[Start of Data for this task]

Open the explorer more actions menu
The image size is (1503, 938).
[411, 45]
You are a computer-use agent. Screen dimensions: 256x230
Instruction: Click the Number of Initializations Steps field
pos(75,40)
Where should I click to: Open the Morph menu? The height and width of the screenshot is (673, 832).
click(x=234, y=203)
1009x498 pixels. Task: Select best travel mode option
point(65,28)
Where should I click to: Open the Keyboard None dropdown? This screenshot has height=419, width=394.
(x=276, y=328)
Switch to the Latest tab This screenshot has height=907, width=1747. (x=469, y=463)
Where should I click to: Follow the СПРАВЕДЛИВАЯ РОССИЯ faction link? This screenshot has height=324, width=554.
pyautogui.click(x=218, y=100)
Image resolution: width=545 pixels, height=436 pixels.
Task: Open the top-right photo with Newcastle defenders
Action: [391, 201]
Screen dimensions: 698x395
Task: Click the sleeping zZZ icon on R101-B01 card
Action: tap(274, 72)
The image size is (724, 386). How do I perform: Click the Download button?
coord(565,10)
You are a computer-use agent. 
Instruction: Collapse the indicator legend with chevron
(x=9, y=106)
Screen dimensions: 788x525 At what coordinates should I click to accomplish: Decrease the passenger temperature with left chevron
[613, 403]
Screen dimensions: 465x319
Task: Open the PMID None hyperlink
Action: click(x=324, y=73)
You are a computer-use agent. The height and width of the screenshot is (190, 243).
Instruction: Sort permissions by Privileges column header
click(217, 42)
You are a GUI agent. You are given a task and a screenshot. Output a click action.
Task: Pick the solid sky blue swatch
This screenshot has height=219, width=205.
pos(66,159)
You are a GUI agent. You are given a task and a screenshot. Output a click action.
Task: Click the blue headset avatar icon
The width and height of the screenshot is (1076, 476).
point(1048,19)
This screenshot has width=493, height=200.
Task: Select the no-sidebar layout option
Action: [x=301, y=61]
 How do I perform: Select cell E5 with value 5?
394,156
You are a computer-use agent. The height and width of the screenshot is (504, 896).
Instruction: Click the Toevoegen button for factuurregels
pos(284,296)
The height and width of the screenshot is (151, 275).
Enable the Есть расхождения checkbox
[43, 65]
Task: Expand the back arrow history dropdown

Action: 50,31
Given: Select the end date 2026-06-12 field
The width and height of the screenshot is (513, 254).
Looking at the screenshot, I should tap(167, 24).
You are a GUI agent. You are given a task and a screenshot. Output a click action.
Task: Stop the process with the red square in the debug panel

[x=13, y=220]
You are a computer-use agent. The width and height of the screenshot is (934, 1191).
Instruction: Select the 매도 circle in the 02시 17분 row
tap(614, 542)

[End of Data for this task]

Directions>
Please reproduce the data above word for word, starting at its first line and ending at the line that contains "Switch to the".

Output for this task>
Open the explorer more actions menu
The image size is (1503, 938).
[411, 45]
You are a computer-use agent. Screen dimensions: 256x230
Instruction: Click the Number of Initializations Steps field
pos(75,40)
Where should I click to: Open the Morph menu? The height and width of the screenshot is (673, 832).
click(x=234, y=203)
1009x498 pixels. Task: Select best travel mode option
point(65,28)
Where should I click to: Open the Keyboard None dropdown? This screenshot has height=419, width=394.
(x=276, y=328)
Switch to the Latest tab This screenshot has height=907, width=1747. (x=469, y=463)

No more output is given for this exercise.